Guenaelle de Carbonnières
A fotografia a preto e branco permeia todo o trabalho artístico de Guénaëlle de Carbonnières, quer utilize o próprio meio da fotografia ou outros meios, como o desenho, a gravação ou “o objeto fotográfico”.
Através deste processo, que permite capturar, graças à luz, corpos sobre uma superfície negativa, a artista levanta o tema ambivalente da memória enterrada e da memória nascente.
Como uma arqueóloga que cava na terra para trazer à luz os vestígios de um património cultural afundado, Guénaëlle de Carbonnières cava, ilusoriamente ou através da ferramenta, o sedimento do meio fotográfico ou o seu simulacro. Desta forma, reapropria-se de imagens de paisagens em ruínas ou retratos de grupos de indivíduos anónimos para reformar uma visão completamente diferente, à maneira de um palimpsesto.
Uma visão arquetípica, sempre, ainda que totalmente fictícia.

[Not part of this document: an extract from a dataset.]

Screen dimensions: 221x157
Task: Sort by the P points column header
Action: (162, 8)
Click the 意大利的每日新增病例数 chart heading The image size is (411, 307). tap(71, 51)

Quando a imagem, por outro lado, permanece inteiramente abstrata, a artista explora um abismo mais ou menos escuro no qual flutua todo o tipo de informalidade. Seja qual for o caso, a superfície lisa é adornada com perturbações, sulcos, ondulações, linhas borradas, gotejamentos, manchas, sombras negras e nuvens de brancura luminosa quase sobrenatural. As formas são sobrepostas, impressas umas nas outras e fundidas com um efeito de camada As linhas do tempo sobrepõem-se, entre a eternidade e o fluxo. Graças a estes fenómenos de retirada e sobreposição, a imagem adquire um novo relevo para melhor sinalizar seu potencial material evanescente.
Os trabalhos emanam a experiência dos materiais fluidos. O sugestivo e o fugaz: o fantasmagórico, o espectro, a miragem, o nebuloso, a evaporação, mas também o brumoso, o vaporoso, o nocturno. Um universo aquoso, em suma, que traduz este sonho de revelação, de reconstrução ou, melhor ainda, de fossilização. “O fóssil já não é simplesmente um ser que viveu, é um ser que ainda vive, adormecido na sua forma”, diz Gaston Bachelard (1). As obras de arte adquirem uma certa organicidade e, ao fazê-lo, recordam-nos a natureza perecível de tudo o que compõe o nosso mundo.
Ao mesmo tempo, à medida que se decompõe como territórios e construções danificadas, rostos esquecidos ou deformidades, a imagem abre-se e persiste. Um novo poder pode nascer de uma estranha e perturbada fragilidade. Pois ao vestir o traje de arqueóloga subaquática, Guénaëlle de Carbonnières acaba por procurar compreender o que na crise das civilizações e da perda – para além da mera perda humana – nos liga, aproximando-se assim dos mitos fundadores como a Torre de Babel ou a ilha da Atlântida. Como é que o fragmento(ado) pode tornar-se um todo?
A partir destas águas amnióticas íntimas, a parte material de uma memória universal inconsciente ou reprimida ressurge na imaginação. Desde a submersão, a imagem fotográfica ancora-se artificialmente: para escapar à dissolução, para se reunir, é necessário voltar a tocar.
<f
(1) Gaston Bachelard, La Poétique de l’espace [1957], Paris, PUF, coll. « Quadrige », 2012, p. 112
Este artigo foi traduzido do original em francês por software
O artigo original Guénaëlle de Carbonnières , foi publicado @ BOUM!BANG!
The original article Guénaëlle de Carbonnières , appeared first @ BOUM!BANG!
Ajuda-nos a manter viva e disponível a todos esta biblioteca.
Talvez seja do seu interesse: “Rest Behind the Curtain” pelo fotógrafo Michal Solarski
0
Assinados por Artes & contextos, são artigos originais de outras publicações e autores, devidamente identificadas e (se existente) link para o artigo original.